Das Projekt analysiert die Geschichte der Läden im Stadtraum, ihren Transfer ins Museum und ihre Ausstellungsweisen. Die oft bis heute zu sehenden Ausstellungen möglichst originalgetreu ausgestellter Läden sind nicht nur weiterhin populär, sondern werden seit einigen Jahren auch vermehrt kritisiert. Aktivist:innen, postkoloniale Initiativen, künstlerische Interventionen und neu gestaltete Sonder- und Dauerausstellungen üben Kritik: Läden werden als kolonialgeschichtliche Exponate ausgestellt, rassistische Warenwerbung wird mit Sichtschutz versehen oder die nostalgische Wirkung des Raumes problematisiert. Die Analyse dieses seit einigen Jahren einsetzenden Umdenkens bildet den Fluchtpunkt des Projektes.


Betreuung: Bis 12/2023 Prof. Dr.

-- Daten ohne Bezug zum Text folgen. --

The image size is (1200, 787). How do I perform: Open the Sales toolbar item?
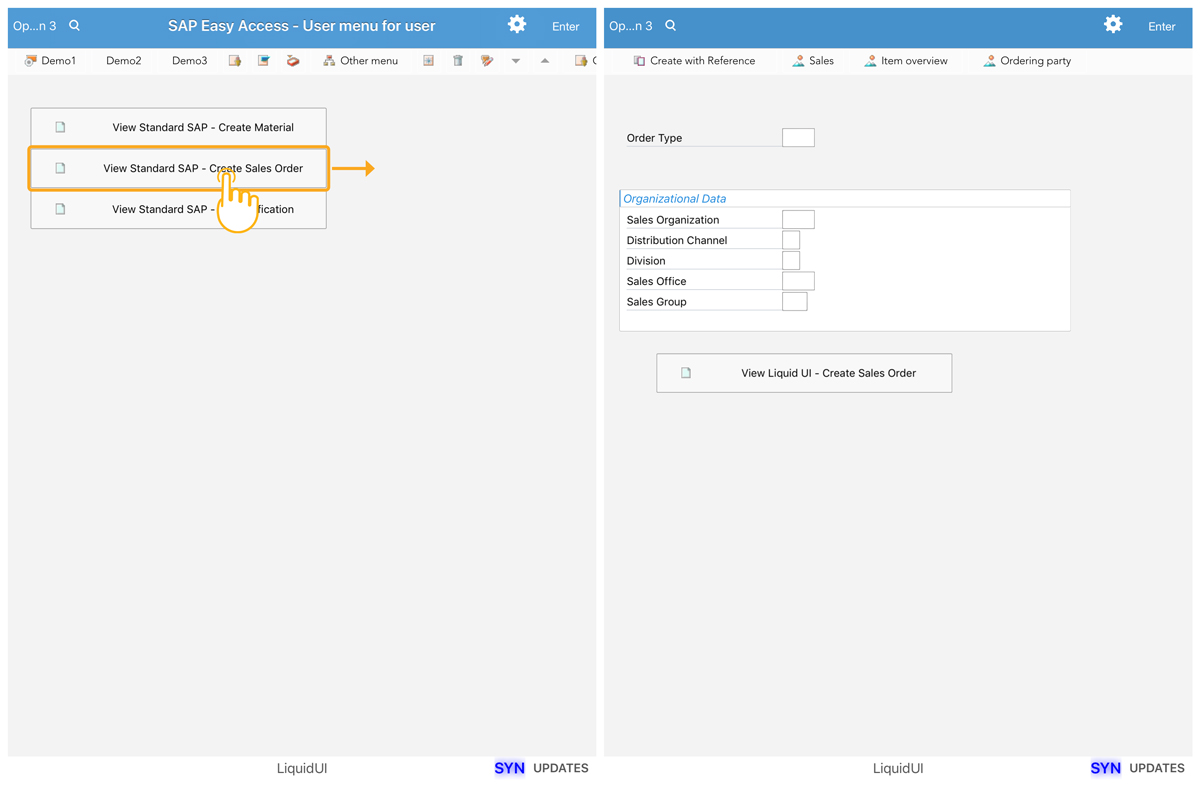(x=812, y=61)
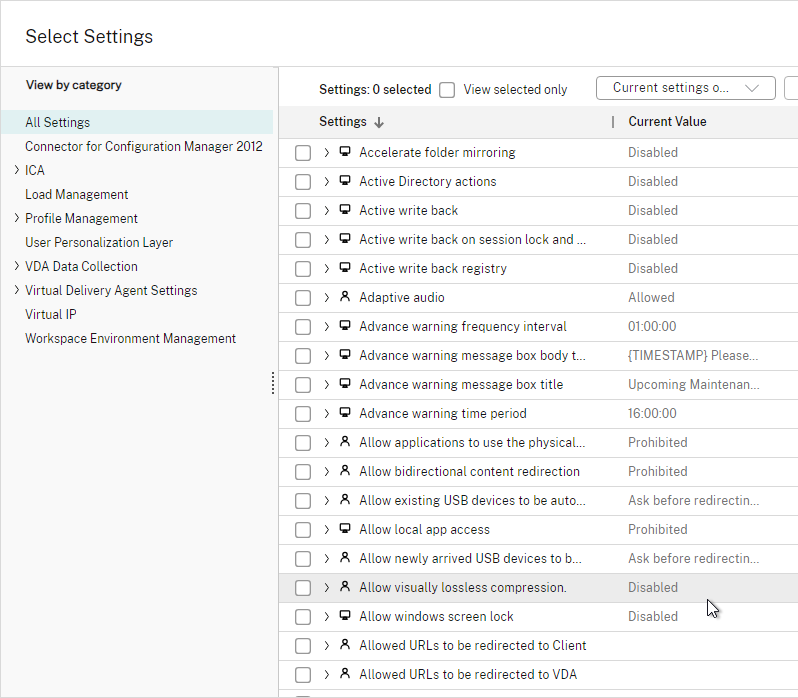Select the Load Management category
This screenshot has width=798, height=698.
[76, 194]

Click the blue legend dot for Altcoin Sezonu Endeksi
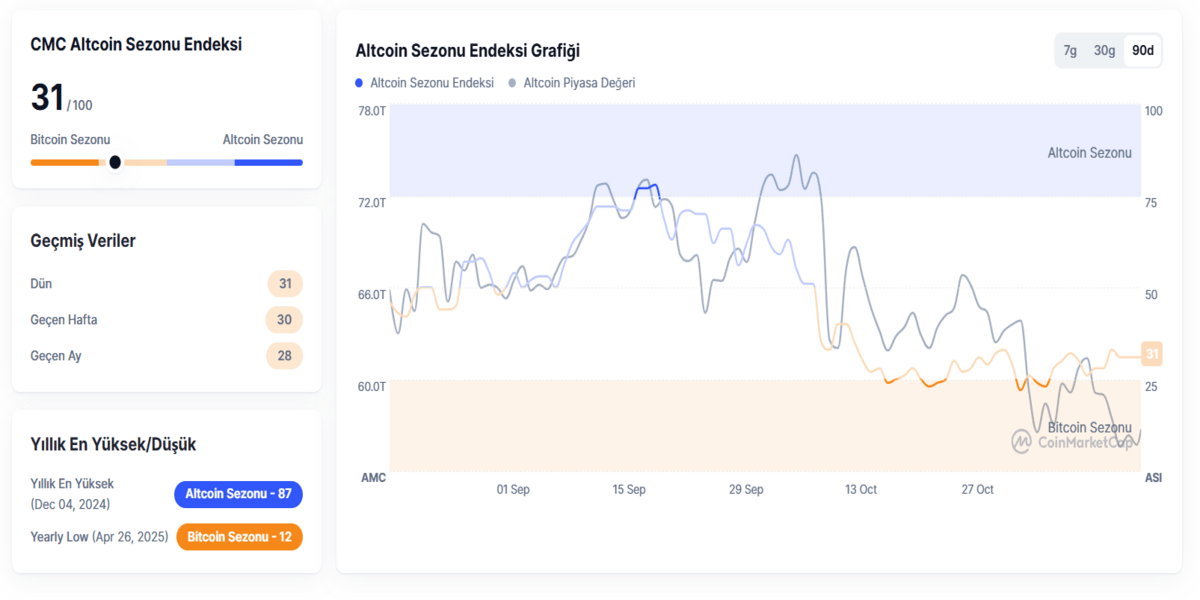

Rebekka Habermas (†), Seminar für Mittlere und Neuere Geschichte, seit 02/2024 Prof Dr. Margarete Vöhringer, Kunstgeschichtliches Seminar, Georg-August-Universität Göttingen
Prof. Dr. Anja Laukötter, Seminar für Volkskunde/Kulturgeschichte, Friedrich-Schiller-Universität Jena
Prof. Dr. Daniela Döring, Forschungskolleg "Wissen | Ausstellen", Georg-August-Universität Göttingen

Praxispartner: Research Center for Material Culture, Leiden (Niederlande)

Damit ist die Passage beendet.